---------- Text excerpt ----------

Before diving right into this topic I would like to clarify that I am just as guilty of abusing social media as anybody else, and likely far more addicted than many. I am simply aware of my obsession, and have come to realize the impacts that it is having on my lifestyle and my thoughts. This article is not supposed to forcefully tell you or anybody how to use social platforms, but simply to shine light upon a fresh perspective. Quitting social media is not what I am promoting. Simply understanding how excessive over-use affects your life will go a lot farther than quitting without any real purpose.

Alongside the growth of technology has come the increase of many forms of psychological distress. We are seemingly able to find the answers to almost anything, yet wrestle to solve the human mind and answer important psychological questions. Our thoughts are one of the most complex tools of our body, and understanding them is perhaps the key to human happiness. However, the constant pursuit of external validation has been ingrained into our culture, and many of us have completely succumbed to this phenomenon, leaving many under answered questions and thus unfulfilled people.

Evidence for these effects can be found all around us. Young people have higher rates of mental illness than ever before. Millennial teens are ridden with the highest frequency of diagnosed anxiety and clinical depression to date. [i]-[ii] How is this generation so different from those before? There is no doubt that one of the largest contributors to this issue is modern media, which is more influential and exploitative than it has ever been. That being said, the media has been aggressively sending subliminal messages for decades, long before the emergence of this phenomenon. This of course shows that the media is unlikely to be the new, and defining variable of the present situation. Indeed, an aspect of modern life that is unique to the current generation is the intense presence of social media in their daily lives. These social platforms have negatively effected many youth. Although social outlets like Twitter, Facebook and Instagram are very innovative methods of keeping people connected from around the world, they have also changed the way many of us process experiences and information. Previous generations had no choice but to be fully present with others and to fully experience their lives without clicking the share button. This fosters self-knowledge, and develops a tolerance for the many obscurities of life. However, the major presence of these websites has created a tendency among millenials to ignore much of the true enjoyment that unique and fulfilling events in life provide. Instead, we often immediately tell ourselves that this is something other people need to experience, instead of experiencing it fully ourselves. Even worse, we often think to ourselves “this post will get so many likes”. Instead of milking all the joy from things like travel, friends, and relationships, we often fall victim to our clouded perceptions of what is truly good. We constantly find ourselves consumed by the need to show what we are up to. That being said, social media often has a tendency to display people and the way they live very inaccurately, creating feelings of inadequacy for their viewers. This reality is just part of the bigger problem.

----------

**Problem to solve:**
Please return everything in the social media passage from "Before diving right" down to "any real purpose.", copied word for word.

---------- Records provided ----------

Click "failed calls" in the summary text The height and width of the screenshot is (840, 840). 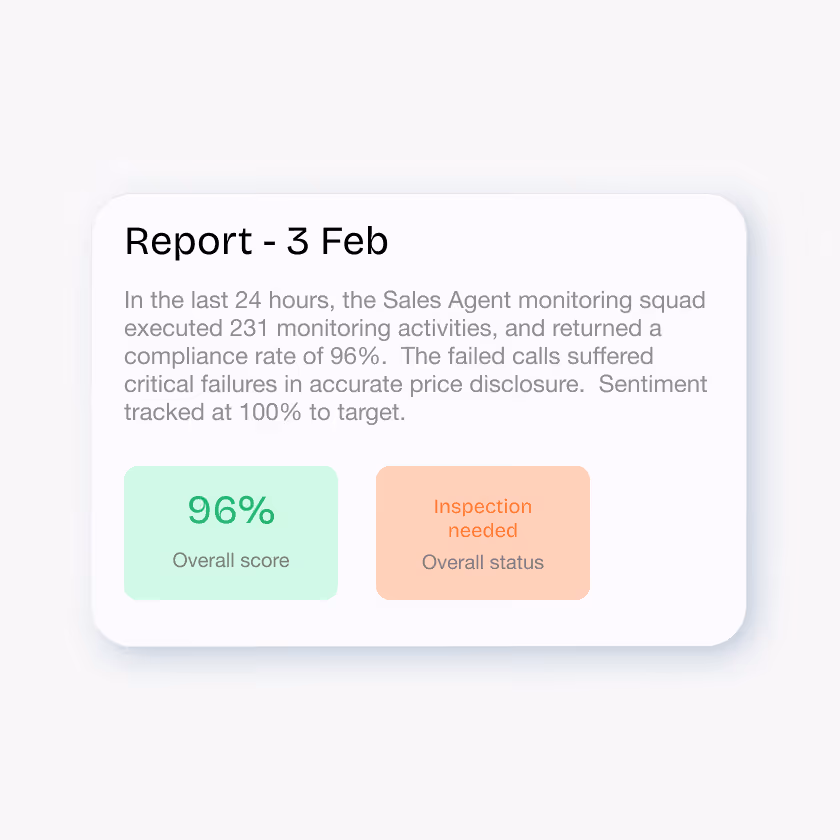coord(504,356)
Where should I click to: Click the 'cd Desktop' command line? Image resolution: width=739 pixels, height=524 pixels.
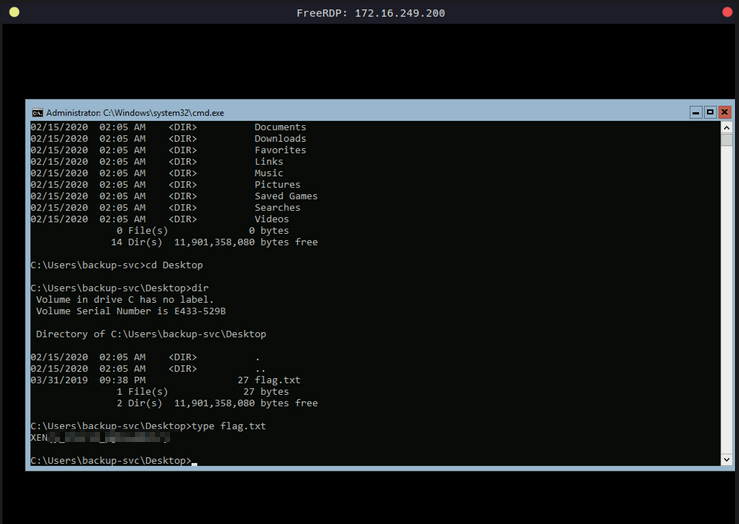point(174,265)
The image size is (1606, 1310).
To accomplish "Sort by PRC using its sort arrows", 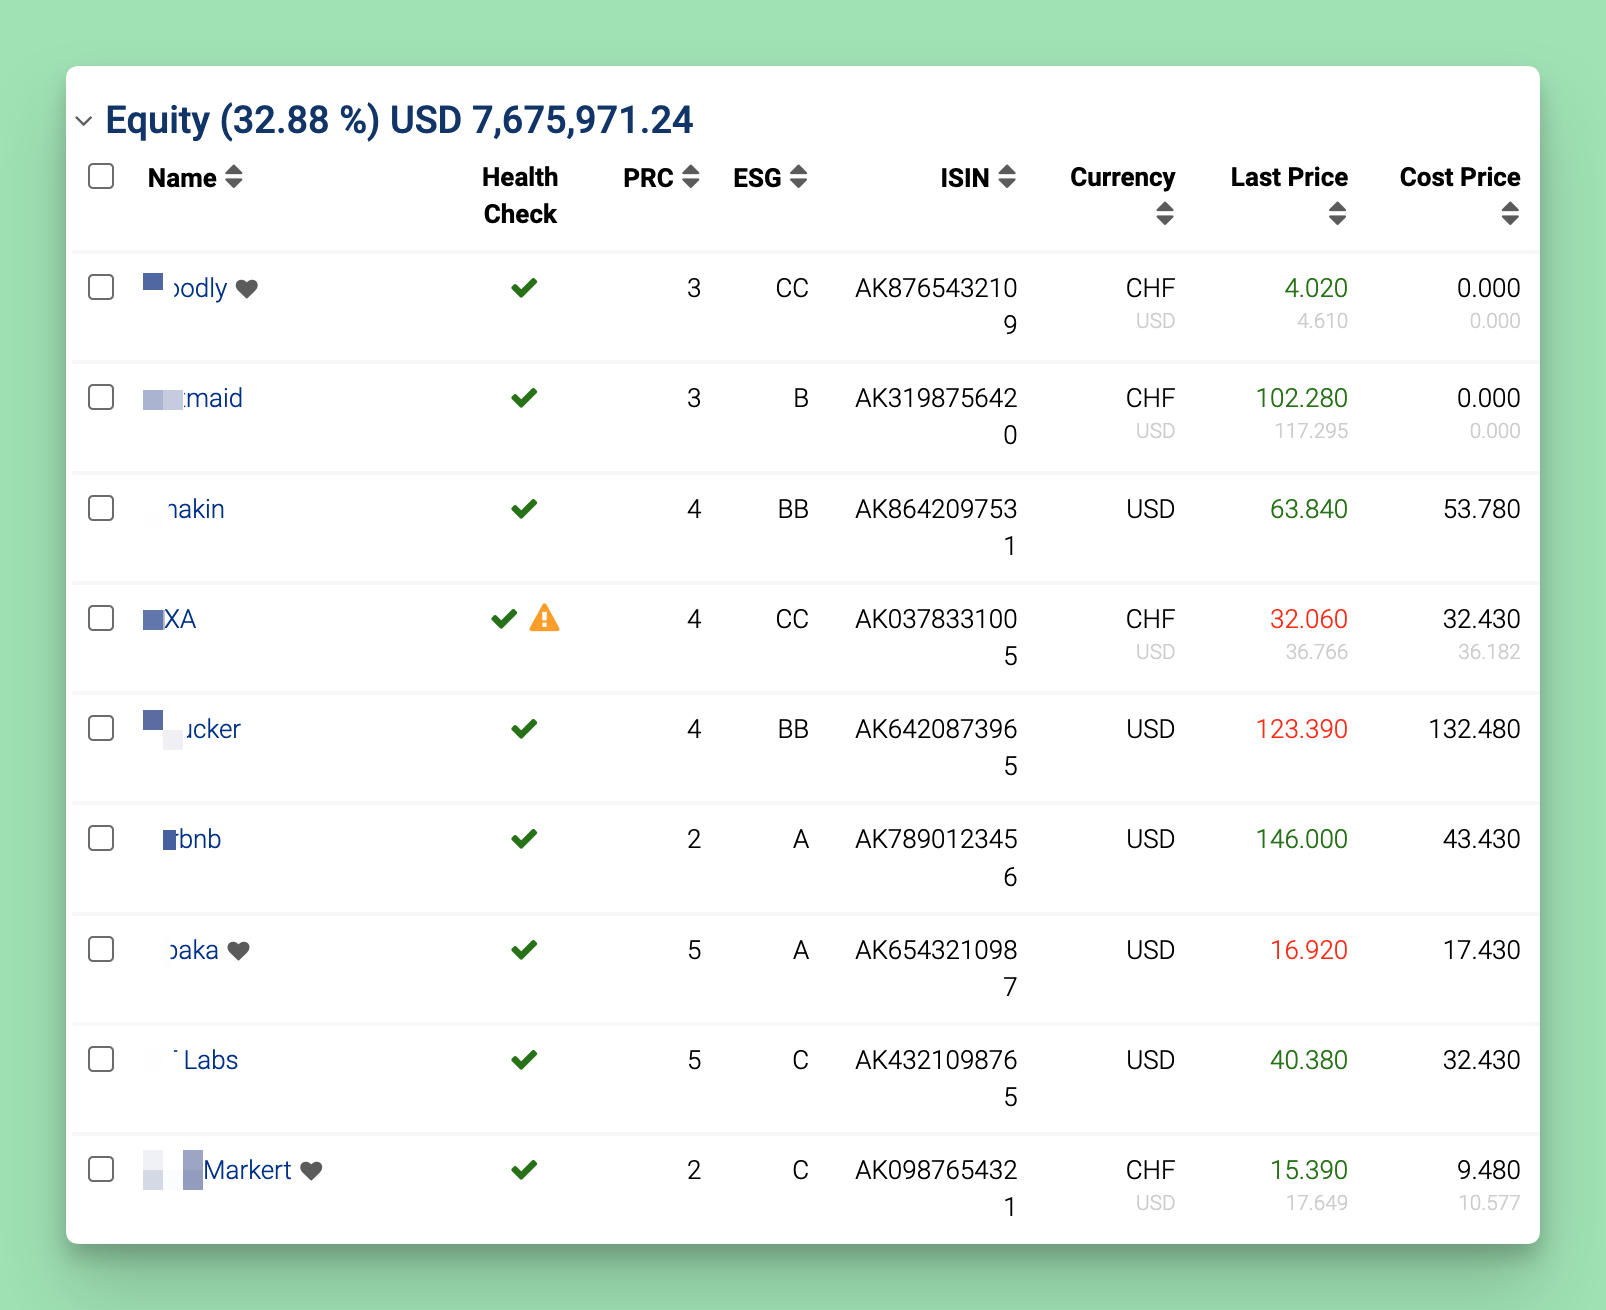I will click(x=690, y=178).
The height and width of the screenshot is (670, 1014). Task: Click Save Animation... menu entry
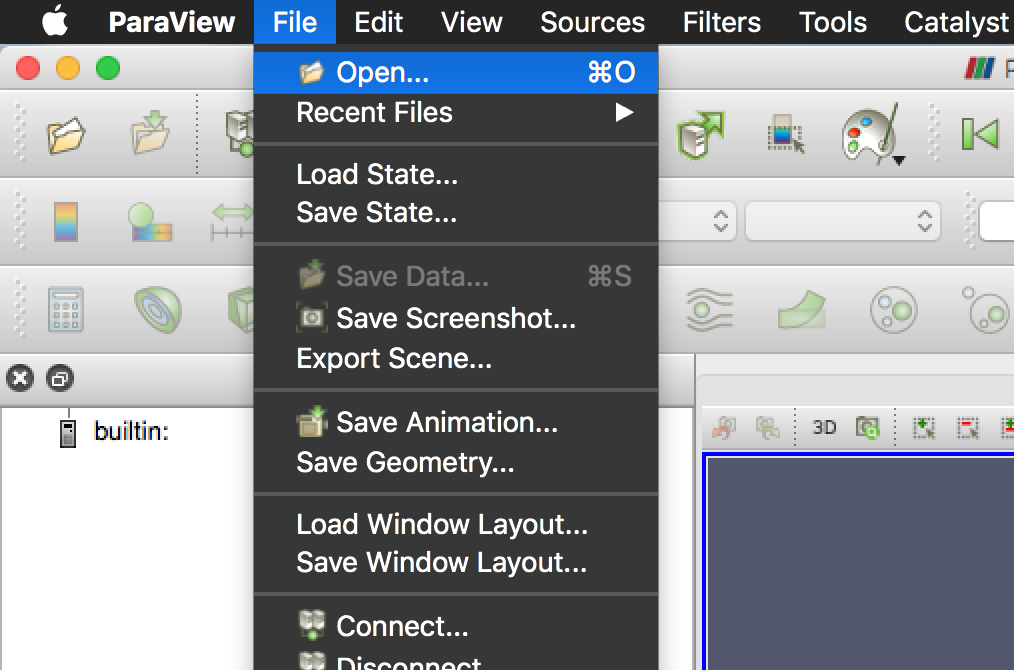(446, 423)
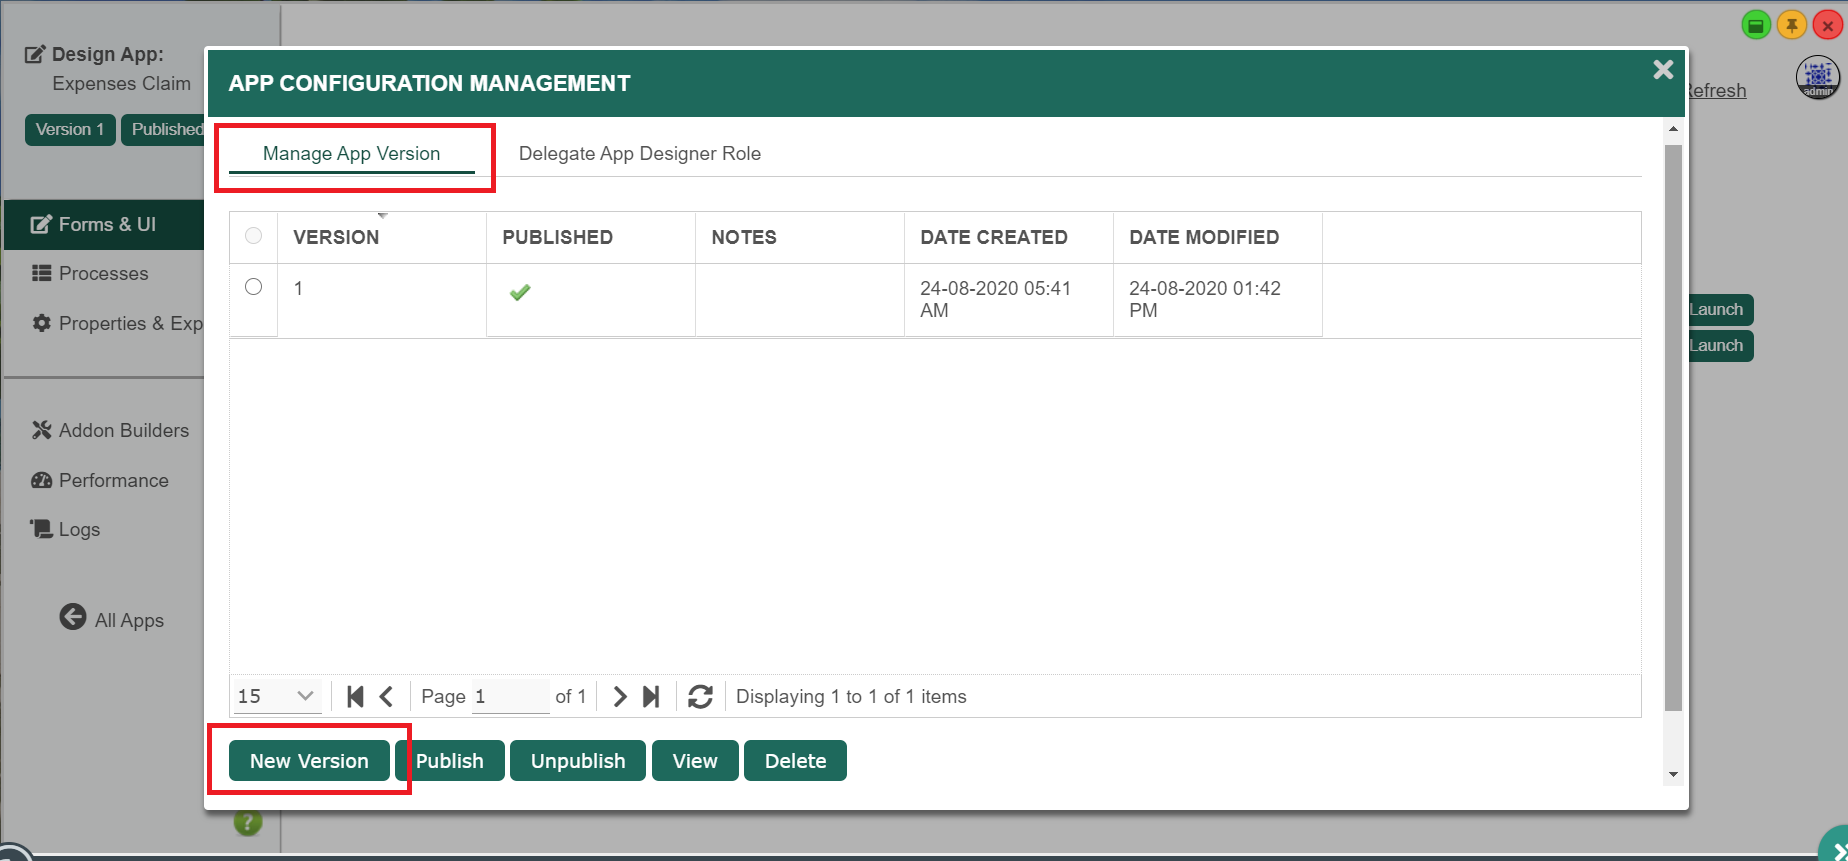1848x861 pixels.
Task: Click the New Version button
Action: (309, 761)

----------

**Solved problem:**
Before diving right into this topic I would like to clarify that I am just as guilty of abusing social media as anybody else, and likely far more addicted than many. I am simply aware of my obsession, and have come to realize the impacts that it is having on my lifestyle and my thoughts. This article is not supposed to forcefully tell you or anybody how to use social platforms, but simply to shine light upon a fresh perspective. Quitting social media is not what I am promoting. Simply understanding how excessive over-use affects your life will go a lot farther than quitting without any real purpose.